I've come to recognise these afternoons for what they are: essential maintenance, not just for the woodland but for myself. There's solid research behind what I feel instinctively – that time spent in nature, doing meaningful physical work, has profound benefits for mental health. The Japanese have a word for it: shinrin-yoku, forest bathing. But this goes deeper than passive presence. This is active engagement, hands-on contribution, the satisfaction of visible progress and tangible results.

The hazel catkins were everywhere, those delicate lamb's tails catching the light as they swayed. They're always the first real sign – not just that spring is coming, but that it's already begun its quiet work underground, in the sap, in the lengthening days. Other trees were showing their hand too: tight buds swelling, that subtle shift in colour that happens when dormancy starts loosening its grip.

I took photos between tasks. The light was too good not to – that particular quality you only get on mild winter afternoons when the sun's still low enough to be kind. The kind of light that makes you want to capture it, even though you know it won't quite translate.

This is what volunteering at 100 Acer gives me: material for Bough & Burrow, certainly – these hazel bundles will become walking sticks, hurdle zails and weavers, wands and probably something I haven't imagined yet. But it's more than that. It's time spent working with my hands on this particular piece of land, watching it change through the seasons, being part of the cycle of growth and harvest and regrowth.

The cleared coppice will shoot again. The hazel responds to cutting the way it's responded for thousands of years of traditional management – vigorously, gratefully almost. This is the genius of coppicing: it's not extraction, it's participation in a renewable cycle. Cut a hazel stool and it responds by producing multiple new stems, storing more carbon in the process. The woodland floor floods with light, wildflowers return, insects thrive, birds follow. Traditional coppice woodland supports more biodiversity than untouched forest – a counter-intuitive truth that shows how human intervention, done right, can enhance rather than diminish.

And there's something circular about it all. I harvest hazel that will become walking sticks for people exploring the Cotswold Way. Those sticks carry with them this afternoon's sunshine, these catkins, the knowledge that their making has actually increased the woodland's capacity to store carbon and support life.

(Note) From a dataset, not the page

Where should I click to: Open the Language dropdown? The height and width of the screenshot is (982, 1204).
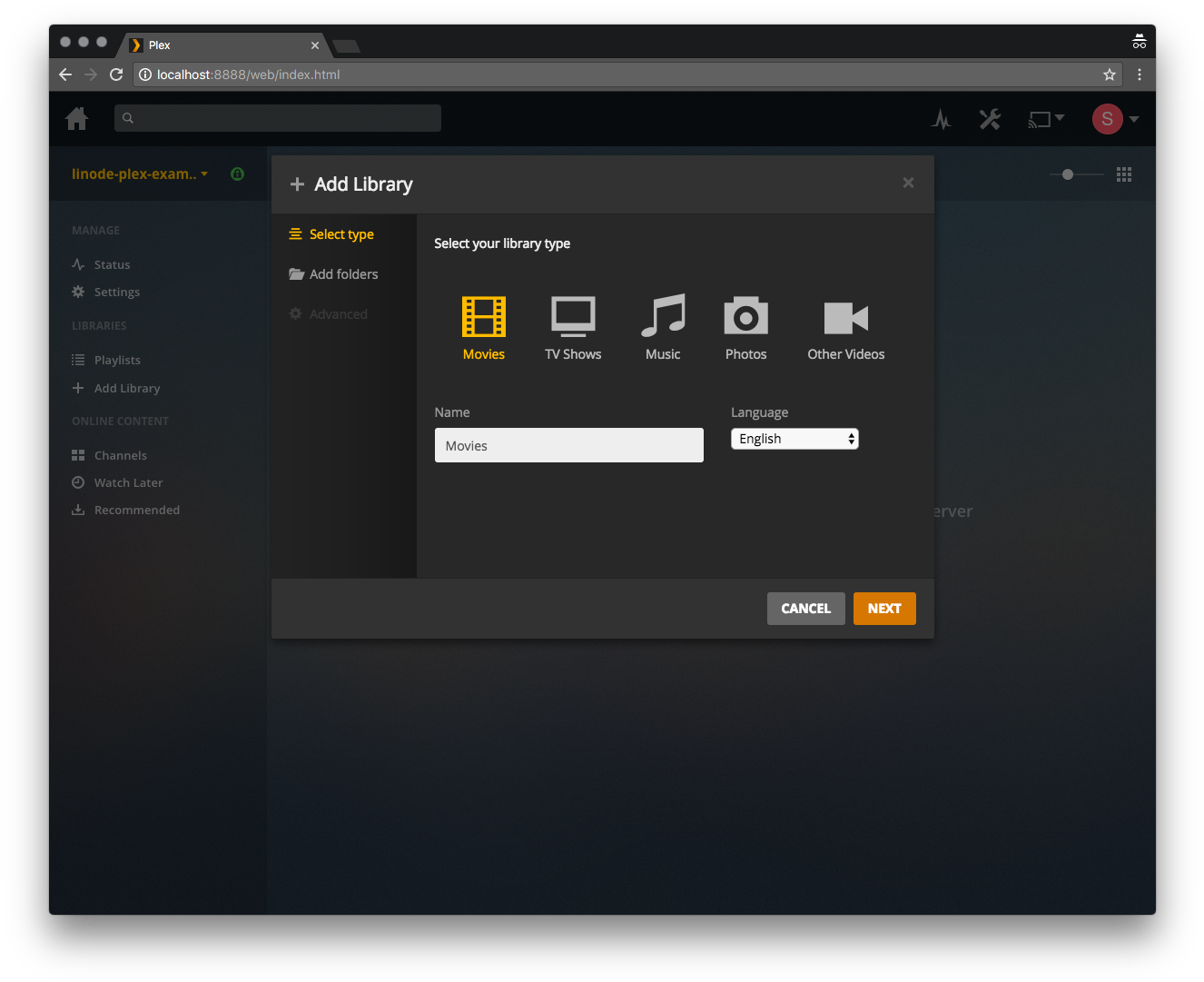click(794, 438)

Not despite being used, but because of it.

Approaching 100 Acer between the hazel
The golden hour at 100 Acer Wood

As I worked, bundling and stacking, I kept thinking about connection – to this land, to these trees, to the old ways of working with wood that I'm slowly learning. Every piece I make for Bough & Burrow carries some of this with it: not just material, but meaning. The mental clarity that comes from an afternoon spent this way somehow transfers into the work itself.

By the time I finished, my hands were scratched from thorns and my shoulders pleasantly tired. The kind of tired that comes from good work, not stress. I stored the bundles, packed my tools in my bag, took one last look around, and headed home walking into the low sun and a dusky haze, carrying with me the feeling that I'd spent the afternoon exactly where I needed to be.

If you're reading this and feeling overwhelmed, disconnected, or simply worn down by the pace of modern life – I can't recommend strongly enough finding your equivalent of this. It doesn't have to be woodland management. But find something that gets your hands dirty, that connects you to natural cycles, that produces something tangible. Your mind will thank you for it.